**SOURCE DOCUMENT**
..............................

Re: Outage and Server upgrade
Posted: Wed Dec 08, 2021 12:26 pm
by chase
I'm open to all suggestions.
Something I've done some work towards that'll happen next year, move out of a basic Linode VPS. Not final on where but I likely want to have something with a managed load balancer forwarding to 2+ dockerized (maybe k8) apache instances and possibly a managed MySQL service.
Cloudflare is a strong possibility, I really want some better DDOS protection.
Having additional admins would be nice, I'm open to doing that again (we've tried before) but I want auto-scaling and health checks with automatic restarts so that we have a more automated solution.
I think we are doing pretty good, our uptime is comparable with AWS
Re: Outage and Server upgrade
Posted: Wed Dec 08, 2021 12:38 pm
by nexos
+1 for migrating to something like Cloudfare. Even AWS would be better than the current state
Re: Outage and Server upgrade
Posted: Wed Dec 08, 2021 3:04 pm
by BigBuda
chase wrote:I think we are doing pretty good, our uptime is comparable with AWS
And higher than Office 359.
Re: Outage and Server upgrade
Posted: Wed Dec 08, 2021 5:16 pm
by waltster
I think that with anything like this, communication with the community is key. Thank you for working hard to keep the site online; of course, I am happy to help with any migration/setup tasks.
Re: Outage and Server upgrade
Posted: Thu Dec 09, 2021 1:06 am
by chase
Continuing to look into the recent issues, I think the bots are causing a possibly unintentional slowloris attack. We are seeing really large amounts from traffic from a small number of ips and the site handles it okay for a while but at some point (maybe while there are transient network issues somewhere) the httpd process count starts spiking and we reach the max servers number and no more httpd process can get started. I've already bumped the max servers a couple times to take advantage of the newly increased server memory.

..............................

(A run of entries)
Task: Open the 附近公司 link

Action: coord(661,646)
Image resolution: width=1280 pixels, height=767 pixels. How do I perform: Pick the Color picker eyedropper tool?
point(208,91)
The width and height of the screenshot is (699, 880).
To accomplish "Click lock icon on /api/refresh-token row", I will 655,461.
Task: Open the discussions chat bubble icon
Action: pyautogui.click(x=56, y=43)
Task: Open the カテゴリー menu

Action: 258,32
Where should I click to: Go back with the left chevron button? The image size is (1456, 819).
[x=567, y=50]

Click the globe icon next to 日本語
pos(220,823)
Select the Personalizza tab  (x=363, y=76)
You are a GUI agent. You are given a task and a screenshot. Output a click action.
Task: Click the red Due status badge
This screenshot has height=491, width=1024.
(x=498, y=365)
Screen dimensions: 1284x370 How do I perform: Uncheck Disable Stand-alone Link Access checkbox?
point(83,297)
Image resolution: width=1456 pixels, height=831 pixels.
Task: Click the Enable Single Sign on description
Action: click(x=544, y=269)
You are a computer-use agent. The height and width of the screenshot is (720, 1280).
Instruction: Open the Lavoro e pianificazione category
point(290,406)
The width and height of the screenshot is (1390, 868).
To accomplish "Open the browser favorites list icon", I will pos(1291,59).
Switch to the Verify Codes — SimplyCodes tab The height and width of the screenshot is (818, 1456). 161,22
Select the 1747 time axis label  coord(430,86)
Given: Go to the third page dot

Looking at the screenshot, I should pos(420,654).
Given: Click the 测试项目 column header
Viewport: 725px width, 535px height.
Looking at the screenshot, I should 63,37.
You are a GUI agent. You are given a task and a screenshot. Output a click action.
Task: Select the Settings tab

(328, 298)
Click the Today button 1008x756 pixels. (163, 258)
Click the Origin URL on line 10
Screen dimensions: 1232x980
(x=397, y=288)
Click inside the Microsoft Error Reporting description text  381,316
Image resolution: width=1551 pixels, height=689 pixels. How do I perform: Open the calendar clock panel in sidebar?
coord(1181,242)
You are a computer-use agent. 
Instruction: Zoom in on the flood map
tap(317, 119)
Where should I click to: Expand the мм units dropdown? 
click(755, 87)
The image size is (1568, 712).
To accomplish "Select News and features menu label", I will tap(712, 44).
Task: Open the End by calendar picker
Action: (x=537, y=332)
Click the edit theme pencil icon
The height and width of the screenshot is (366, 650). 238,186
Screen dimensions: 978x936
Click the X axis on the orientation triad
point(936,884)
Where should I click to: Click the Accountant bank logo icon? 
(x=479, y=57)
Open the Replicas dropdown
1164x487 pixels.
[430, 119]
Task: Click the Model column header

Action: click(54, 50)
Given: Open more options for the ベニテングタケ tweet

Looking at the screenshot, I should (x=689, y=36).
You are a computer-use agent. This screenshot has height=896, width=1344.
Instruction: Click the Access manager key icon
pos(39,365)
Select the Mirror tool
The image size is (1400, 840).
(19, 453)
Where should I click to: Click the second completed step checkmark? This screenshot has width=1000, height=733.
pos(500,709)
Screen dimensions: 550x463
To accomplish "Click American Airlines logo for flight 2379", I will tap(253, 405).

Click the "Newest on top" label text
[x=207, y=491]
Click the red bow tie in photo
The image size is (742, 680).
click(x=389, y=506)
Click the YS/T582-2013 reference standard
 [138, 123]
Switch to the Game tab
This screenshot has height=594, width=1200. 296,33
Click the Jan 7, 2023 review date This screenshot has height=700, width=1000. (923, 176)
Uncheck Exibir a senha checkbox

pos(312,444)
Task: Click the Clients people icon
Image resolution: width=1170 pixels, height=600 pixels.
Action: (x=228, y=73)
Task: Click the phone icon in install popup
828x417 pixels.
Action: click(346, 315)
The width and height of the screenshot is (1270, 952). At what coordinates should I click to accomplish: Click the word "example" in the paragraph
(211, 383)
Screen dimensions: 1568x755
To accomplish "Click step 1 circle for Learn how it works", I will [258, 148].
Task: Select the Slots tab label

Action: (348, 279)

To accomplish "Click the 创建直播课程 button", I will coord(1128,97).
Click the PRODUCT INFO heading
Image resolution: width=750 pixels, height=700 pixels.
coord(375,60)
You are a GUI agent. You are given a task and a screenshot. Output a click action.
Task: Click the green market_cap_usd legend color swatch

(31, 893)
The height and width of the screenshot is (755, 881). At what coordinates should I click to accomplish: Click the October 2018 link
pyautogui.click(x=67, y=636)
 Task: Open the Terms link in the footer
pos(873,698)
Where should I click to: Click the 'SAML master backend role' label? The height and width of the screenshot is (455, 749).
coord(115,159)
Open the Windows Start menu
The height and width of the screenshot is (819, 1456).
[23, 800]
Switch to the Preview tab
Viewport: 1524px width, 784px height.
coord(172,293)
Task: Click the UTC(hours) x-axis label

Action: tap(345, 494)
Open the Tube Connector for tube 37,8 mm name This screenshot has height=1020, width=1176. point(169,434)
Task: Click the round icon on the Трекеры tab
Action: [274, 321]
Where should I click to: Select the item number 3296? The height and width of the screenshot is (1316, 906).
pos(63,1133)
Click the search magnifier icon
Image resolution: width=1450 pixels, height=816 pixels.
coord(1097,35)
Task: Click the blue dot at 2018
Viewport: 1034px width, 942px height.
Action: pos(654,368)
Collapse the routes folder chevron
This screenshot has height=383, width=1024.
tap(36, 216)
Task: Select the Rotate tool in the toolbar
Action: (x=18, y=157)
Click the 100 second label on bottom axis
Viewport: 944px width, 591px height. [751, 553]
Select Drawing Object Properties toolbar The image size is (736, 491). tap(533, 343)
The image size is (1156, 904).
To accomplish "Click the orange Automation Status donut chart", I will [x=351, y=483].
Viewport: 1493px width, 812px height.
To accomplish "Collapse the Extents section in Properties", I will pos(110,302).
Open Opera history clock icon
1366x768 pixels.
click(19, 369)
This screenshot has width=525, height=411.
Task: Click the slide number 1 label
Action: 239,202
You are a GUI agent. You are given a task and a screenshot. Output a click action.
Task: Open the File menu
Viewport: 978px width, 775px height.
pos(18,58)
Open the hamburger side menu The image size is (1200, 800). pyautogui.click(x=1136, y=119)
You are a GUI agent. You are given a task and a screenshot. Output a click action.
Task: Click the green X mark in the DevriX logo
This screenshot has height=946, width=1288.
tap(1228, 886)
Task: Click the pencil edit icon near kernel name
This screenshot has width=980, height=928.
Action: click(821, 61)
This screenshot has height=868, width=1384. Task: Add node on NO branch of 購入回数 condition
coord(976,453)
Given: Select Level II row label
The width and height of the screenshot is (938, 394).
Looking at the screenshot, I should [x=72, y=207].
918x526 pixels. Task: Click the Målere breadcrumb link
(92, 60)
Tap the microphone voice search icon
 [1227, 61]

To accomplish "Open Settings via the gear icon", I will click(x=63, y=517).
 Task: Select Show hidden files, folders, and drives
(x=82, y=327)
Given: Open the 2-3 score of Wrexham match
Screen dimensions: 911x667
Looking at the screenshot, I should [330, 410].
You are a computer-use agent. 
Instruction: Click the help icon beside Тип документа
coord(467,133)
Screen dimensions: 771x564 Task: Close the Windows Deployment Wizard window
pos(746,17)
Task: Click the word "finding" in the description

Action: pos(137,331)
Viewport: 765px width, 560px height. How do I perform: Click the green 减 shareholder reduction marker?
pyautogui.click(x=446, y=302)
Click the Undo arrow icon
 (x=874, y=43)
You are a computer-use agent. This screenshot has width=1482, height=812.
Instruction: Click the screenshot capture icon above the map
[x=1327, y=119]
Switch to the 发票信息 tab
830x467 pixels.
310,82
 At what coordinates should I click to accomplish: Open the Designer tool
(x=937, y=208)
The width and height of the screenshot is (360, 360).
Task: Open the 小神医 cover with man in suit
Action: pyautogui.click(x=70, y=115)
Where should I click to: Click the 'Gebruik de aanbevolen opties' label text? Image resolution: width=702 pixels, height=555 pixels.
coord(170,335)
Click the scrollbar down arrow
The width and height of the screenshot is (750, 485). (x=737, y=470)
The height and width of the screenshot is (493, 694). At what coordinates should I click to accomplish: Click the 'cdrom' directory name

..............................

**INSTRUCTIONS**
• 1. Answer these questions about the forum thread on the outage and server upgrade.
(a) Which service does chase call a strong possibility because of a wish for better DDOS protection?
(b) What kind of attack does chase suspect the bots are causing?
(c) What does chase plan to move out of next year?
• 2. Copy the passage of the forum thread word for word, starting at "Something I've done" and ending at "better DDOS protection.".

**ANSWERS FOR THE TASKS**
• 1.
(a) Cloudflare
(b) A possibly unintentional slowloris attack
(c) A basic Linode VPS

• 2.
Something I've done some work towards that'll happen next year, move out of a basic Linode VPS. Not final on where but I likely want to have something with a managed load balancer forwarding to 2+ dockerized (maybe k8) apache instances and possibly a managed MySQL service.
Cloudflare is a strong possibility, I really want some better DDOS protection.